======== Records supplied

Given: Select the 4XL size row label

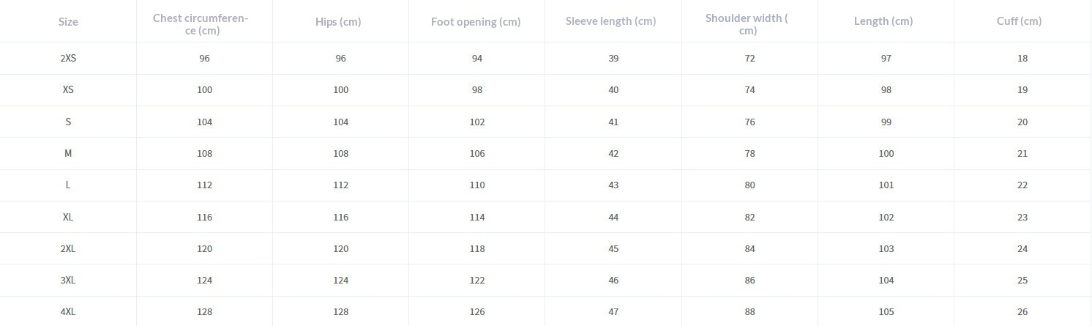Looking at the screenshot, I should click(x=68, y=312).
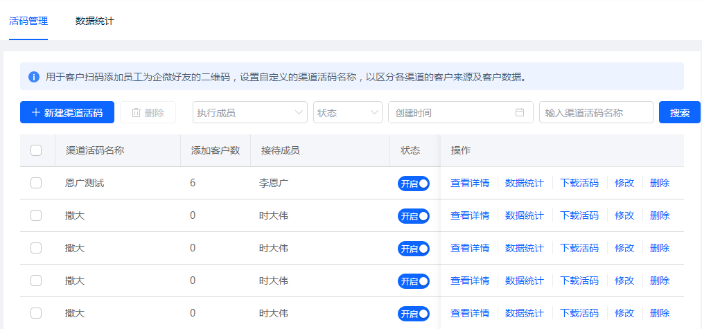Tick the checkbox for the 恩广测试 row
Screen dimensions: 702x329
click(36, 183)
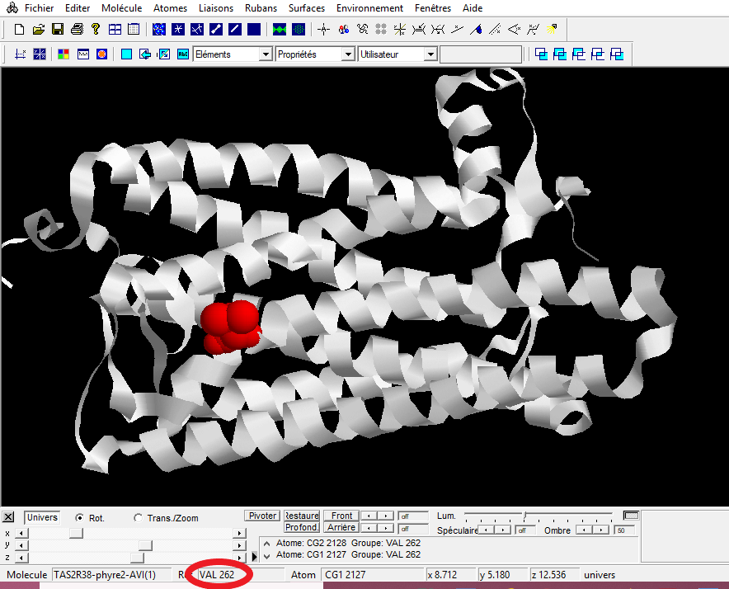Click the Arrière view button
729x589 pixels.
click(341, 527)
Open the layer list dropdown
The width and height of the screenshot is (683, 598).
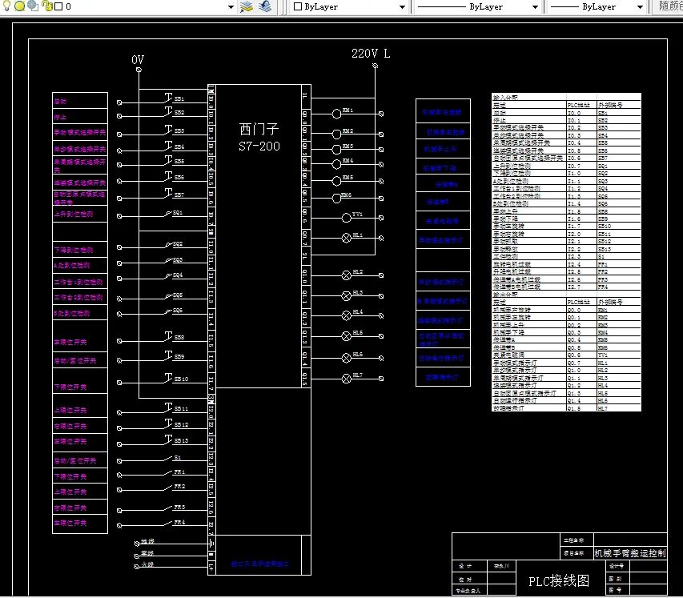pyautogui.click(x=230, y=6)
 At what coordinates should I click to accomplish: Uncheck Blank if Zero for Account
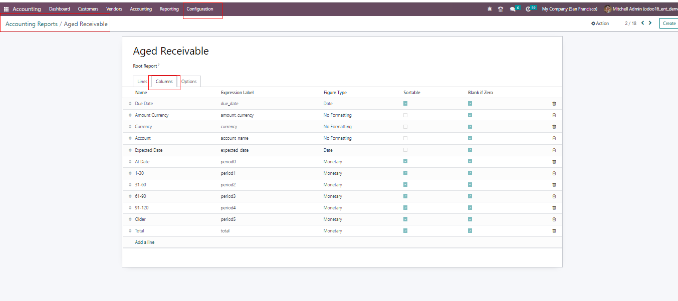click(470, 138)
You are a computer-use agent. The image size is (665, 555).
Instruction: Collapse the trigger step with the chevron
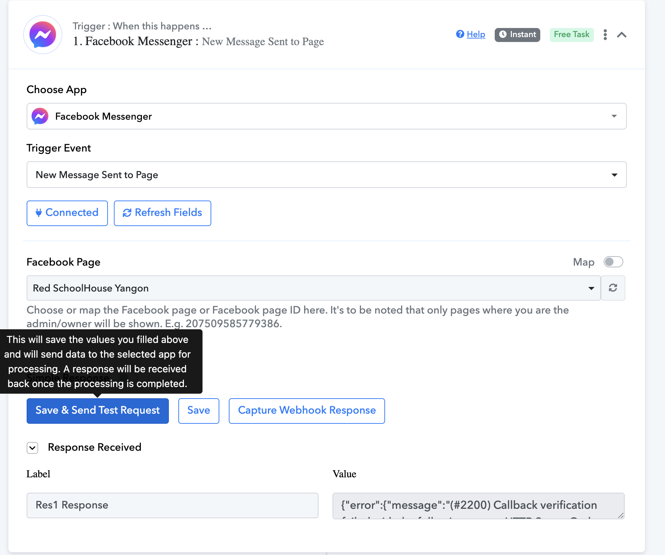point(622,35)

================

Task to carry out:
Copy every line of the data exactly as written, excluding the pictures.

Worked solution:
Given: Select the 4XL size row label

Looking at the screenshot, I should click(x=68, y=312).
Tick the checkbox for the 恩广测试 row
Screen dimensions: 702x329
click(36, 183)
Click the Arrière view button
729x589 pixels.
click(341, 527)
Open the layer list dropdown
The width and height of the screenshot is (683, 598).
pyautogui.click(x=230, y=6)
 At what coordinates should I click to accomplish: Uncheck Blank if Zero for Account
click(470, 138)
You are a computer-use agent. The image size is (665, 555).
Instruction: Collapse the trigger step with the chevron
point(622,35)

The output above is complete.